HOW TO COMPLETE THIS TASK: Every line from the one containing "Where should I" to the end of the data below should be copied exactly, but pictures should not.

Dataset entries
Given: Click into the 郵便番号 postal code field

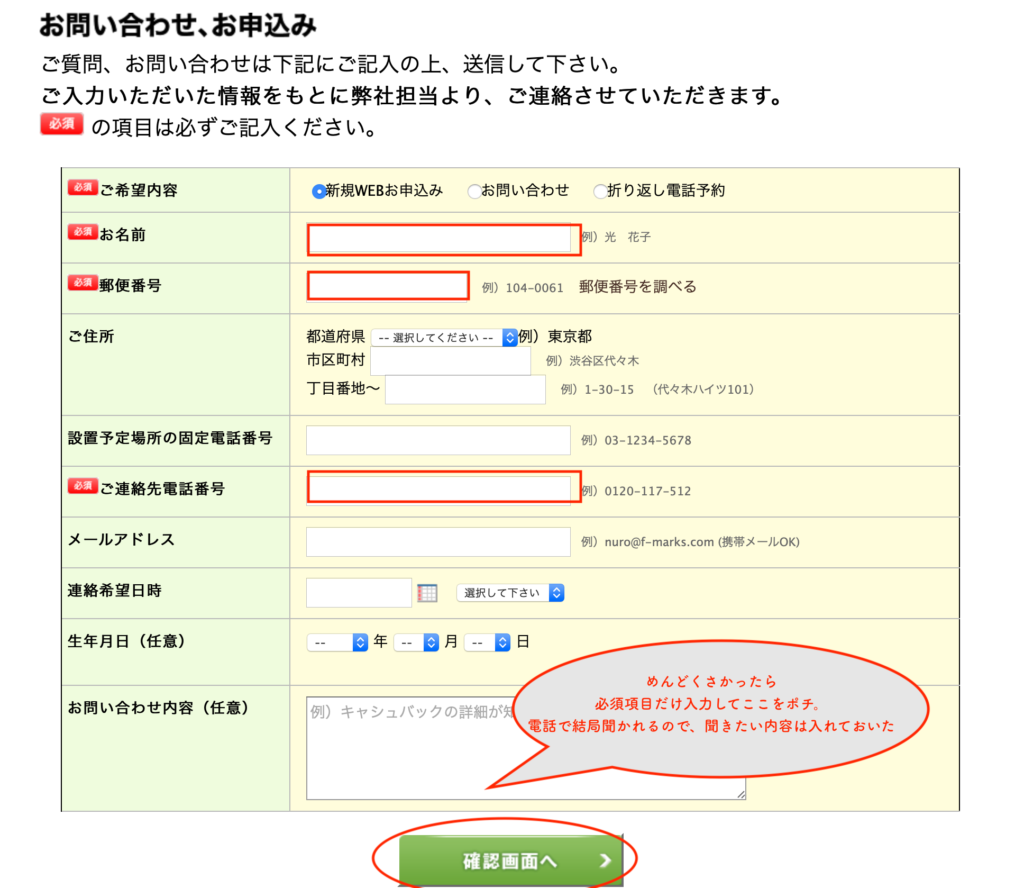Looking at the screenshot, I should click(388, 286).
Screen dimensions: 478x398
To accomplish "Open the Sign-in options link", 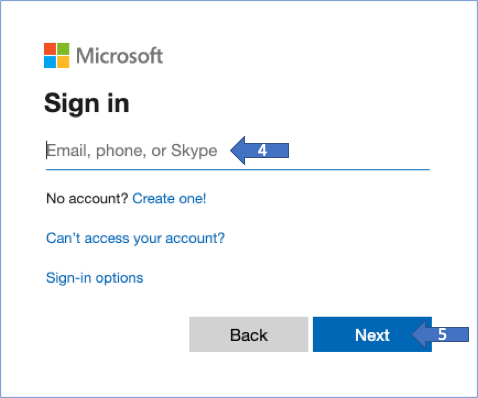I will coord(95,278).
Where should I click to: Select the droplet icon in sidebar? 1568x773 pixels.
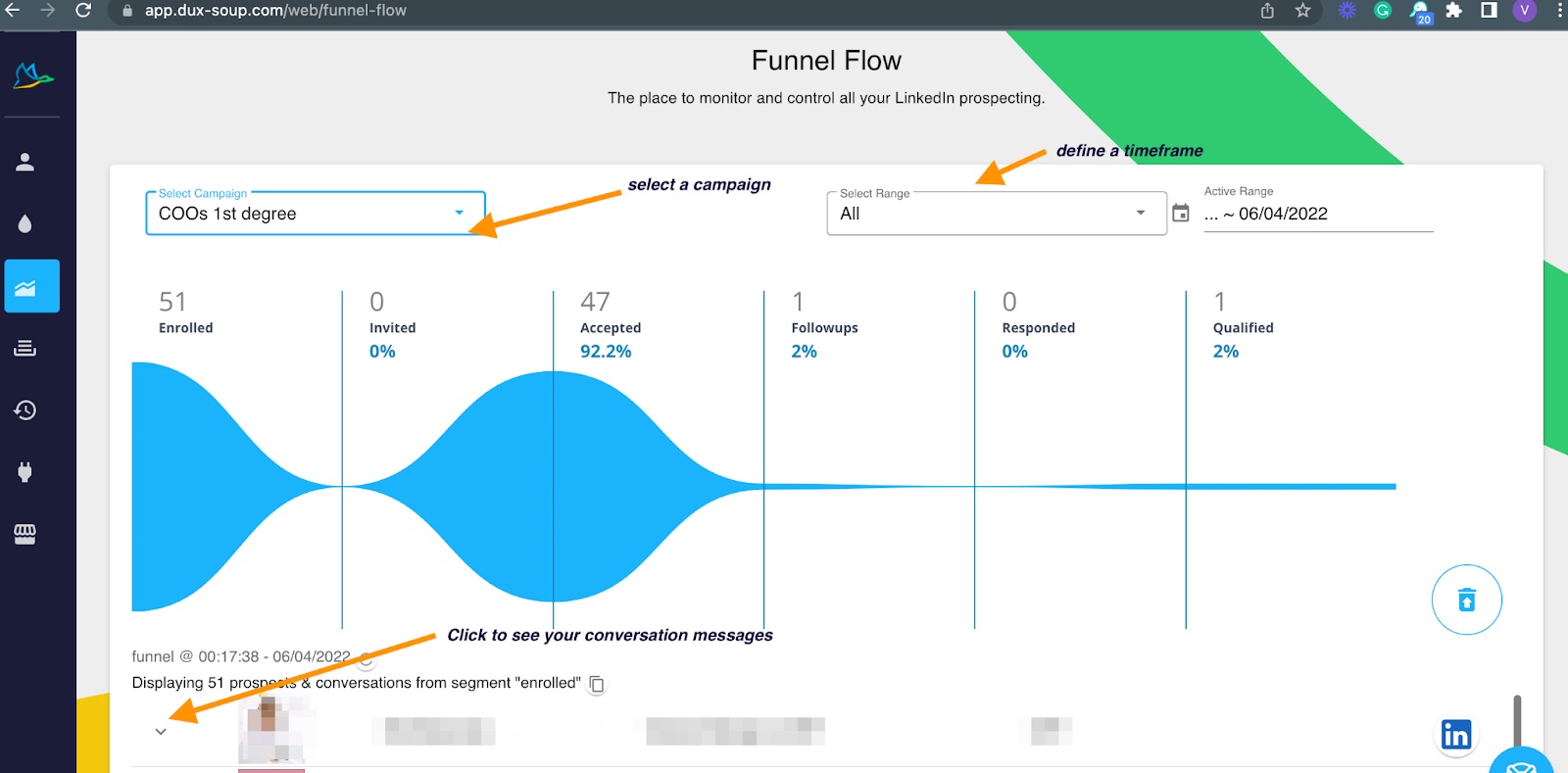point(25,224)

ANSWER BELOW:
Where should I click to: Select the droplet icon in sidebar? 1568x773 pixels.
point(25,224)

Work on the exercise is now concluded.